14. MISCELLANEOUS PROVISIONS
14.1 This Contract constitutes the entire agreement between the Parties. Any prior agreements, oral or written side agreements, as well as any other commitments or representations not expressly included in this Contract, shall be null and void and have no legal effect.
14.2 Any amendments or additions to this Contract must be made in writing and require the consent of both Parties.
14.3 If any provision of this Contract is determined to be invalid, unenforceable, or unlawful, this shall not affect the validity and enforceability of the remaining provisions. The invalid or unenforceable provision shall be replaced by a valid
and enforceable provision that most closely reflects the intent and purpose of the original provision in a legally permissible manner. The same shall apply in the event of contractual gaps or if any provision is deemed impracticable.

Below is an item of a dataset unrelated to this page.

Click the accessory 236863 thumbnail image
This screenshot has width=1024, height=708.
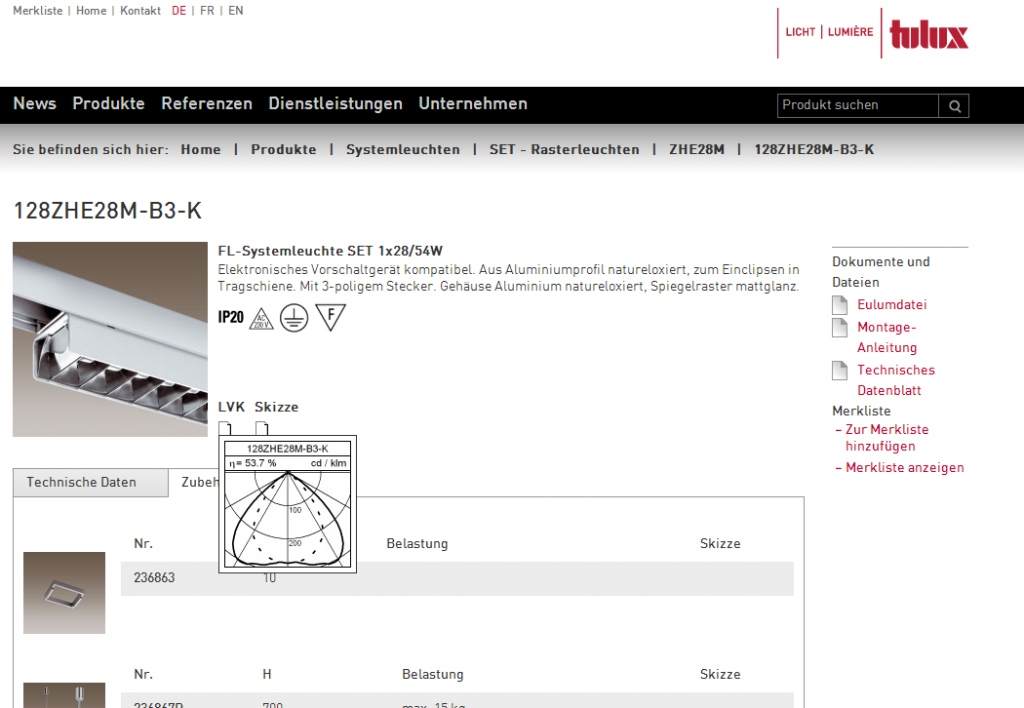point(64,592)
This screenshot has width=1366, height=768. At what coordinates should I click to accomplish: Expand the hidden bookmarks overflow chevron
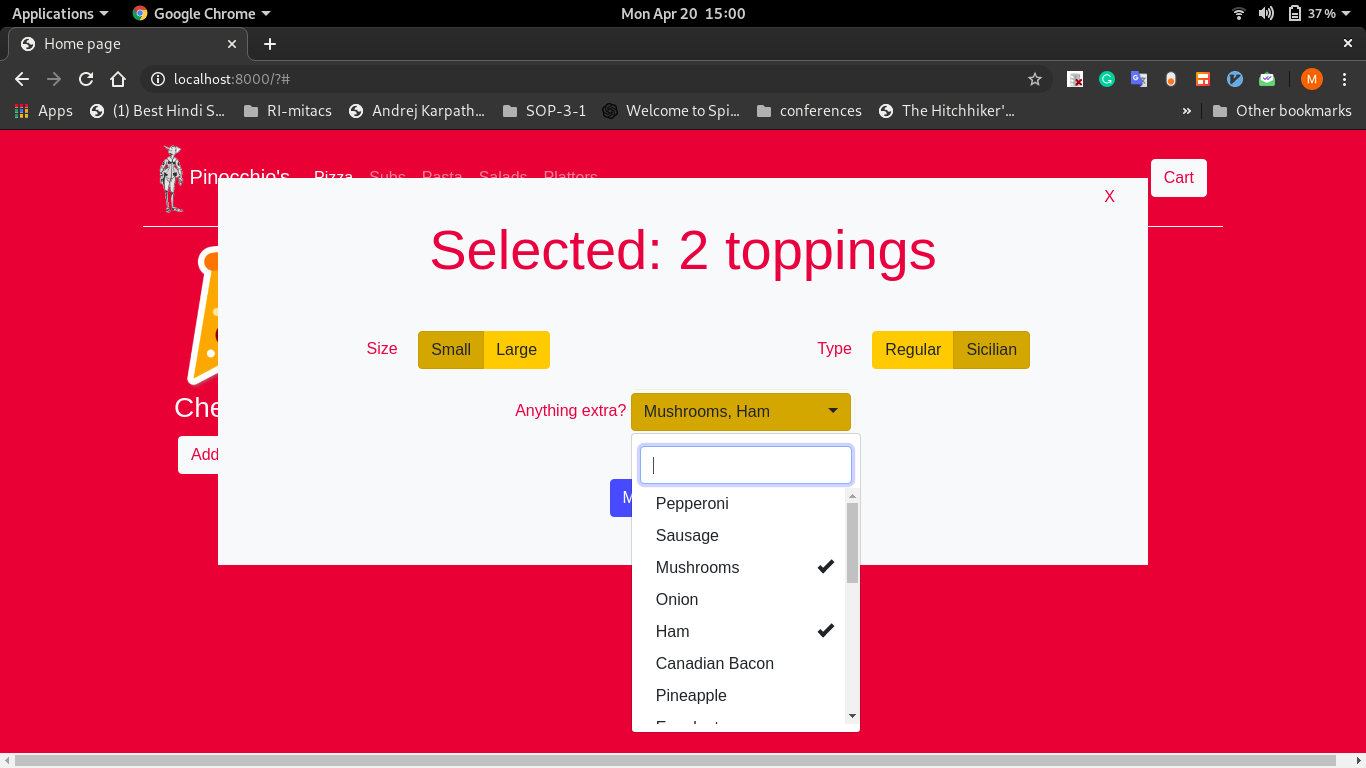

14.4 The Customer may not assign or transfer its rights and obligations under this Contract, in whole or in part, without the prior written consent of MIM. MIM shall be entitled to transfer this Contract to affiliated companies or third parties that adhere to the contractual terms.
14.5 MIM shall be entitled to set off any claims to which it is entitled against the Customer under this Contract or any other contractual relationship with the Customer against claims of the Customer under this Contract.
14.6 Unless expressly stated otherwise, all notices and communications under this Agreement shall be made in writing. A notice shall be deemed received at the time it is sent, if transmitted during the recipient’s regular business hours, or otherwise at the beginning of the next business day.
14.6.1 From MIM to the Customer: Notices may be provided (i) by email to the Customer’s registered email address as shown in the Dashboard, (ii) by postings or alerts within the Dashboard, or (iii) by postings or alerts in the official MIM Telegram Group “MIM Alerts.”
14.6.2 From the Customer to MIM: Notices must be sent exclusively by email to VIP@mim.farm, using the email account registered in the Customer’s Dashboard.
14.7 The Parties agree that this Contract, as well as any related documents, amendments, or modifications, may be signed electronically. Electronic signatures, including digital signatures, shall have the same legal effect as handwritten signatures.
14.8 This Contract shall become legally binding upon acceptance by the Customer. Acceptance shall occur upon (i) placement of an order through the webshop, (ii) execution of this Contract, (iii) any payment made by the Customer under this Contract, or (iv) the Customer’s use or acceptance of the Hosting Services. No countersignature by MIM shall be required.